Monsieur le ministre, l'hébergement de bourses du travail dans des locaux municipaux et/ou l'octroi de subventions publiques pour leur fonctionnement sont acquis depuis le XIXe siècle.
Toutefois, au début du XXe siècle, plus précisément entre 1905 et 1907, des municipalités avaient jugé que l'agitation menée par une bourse du travail pouvait mettre en péril la paix sociale en remettant en cause l'ordre établi. C'est ainsi que seize bourses du travail furent fermées par suppression de leurs subventions et expulsion des bâtiments communaux qu'elles occupaient.
Quatre-vingt-dix-neuf ans plus tard, au début du troisième millénaire, nous revivons la même histoire : en effet, au début du mois de septembre dernier, les unions locales des organisations syndicales CGT, CFDT, CFTC, CGC, FO et FSU apprenaient par courrier que la ville d'Aulnay-sous-Bois, en Seine-Saint-Denis, souhaitait reprendre les locaux qu'elle mettait à leur disposition à titre gratuit depuis 1972. Le motif invoqué par la municipalité pour justifier ce qui s'apparente bel et bien à une expulsion est le besoin de locaux supplémentaires pour les services municipaux.
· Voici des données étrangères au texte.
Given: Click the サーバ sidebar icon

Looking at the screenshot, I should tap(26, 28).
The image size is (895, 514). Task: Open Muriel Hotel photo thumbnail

Qu'une collectivité locale soit en recherche de locaux pour assumer ses missions est un argument qui s'entend. Pour autant, utiliser cet argument pour fermer d'autres lieux de vie et d'accueil me paraît suspect. Mais j'y vois un prétexte pour s'attaquer à l'activité syndicale, quand j'apprends que le maire de Noisy-le-Sec et le maire de Drancy, lequel est par ailleurs député, prennent la même décision que leur collègue d'Aulnay-sous-Bois.
Dans ces conditions, comment ne pas faire le parallèle avec l'accentuation des attaques contre le monde du travail, avec la remise en cause des 35 heures et du droit de grève, avec le démantèlement du code du travail et la multiplication des plans de délocalisation ? Comment ne pas faire le parallèle avec les mesures sur les licenciements économiques, imposées dans le projet de loi dit de « cohésion sociale » ?
A l'heure où toutes ces mesures tombent, je pense que les salariés, les retraités, les chômeurs, les sans-papiers, les sans logement ont plus que jamais besoin d'avoir à leur disposition des syndicats installés dans des locaux de proximité : c'est une question de démocratie !
Or, ces maires, parfaits et zélés relayeurs au niveau local de la politique nationale menée par le Gouvernement et le MEDEF, font le choix de fermer des bourses du travail dont l'importance du rôle n'est plus à démontrer, elles qui contribuent à l'implantation du syndicalisme, aident à l'organisation de milliers de salariés, et agissent pour la sauvegarde dans les villes du tissu industriel et commercial.
Mais après tout, et pour résumer mon propos, peut-être y voient-ils, comme voilà quatre-vingt-dix-neuf ans, une menace contre l'ordre établi ?
En tant que ministre délégué aux relations du travail, vous ne pouvez laisser faire.
Si rien n'était fait pour remédier à cette situation, ce serait alors la fin annoncée des unions locales dans ces trois grandes villes de Seine-Saint-Denis et, surtout, la porte ouverte à des pratiques similaires dans d'autres départements.
Parce que la suppression de ces lieux de rencontre et de défense des salariés constituerait une réelle menace pour la vie associative, la démocratie locale et les droits des salariés, je vous demande, monsieur le ministre, de bien vouloir m'apporter les garanties nécessaires quant à l'effectivité, dans notre pays, de l'exercice d'un droit aussi fondamental que celui de la libre pratique de l'activité syndicale.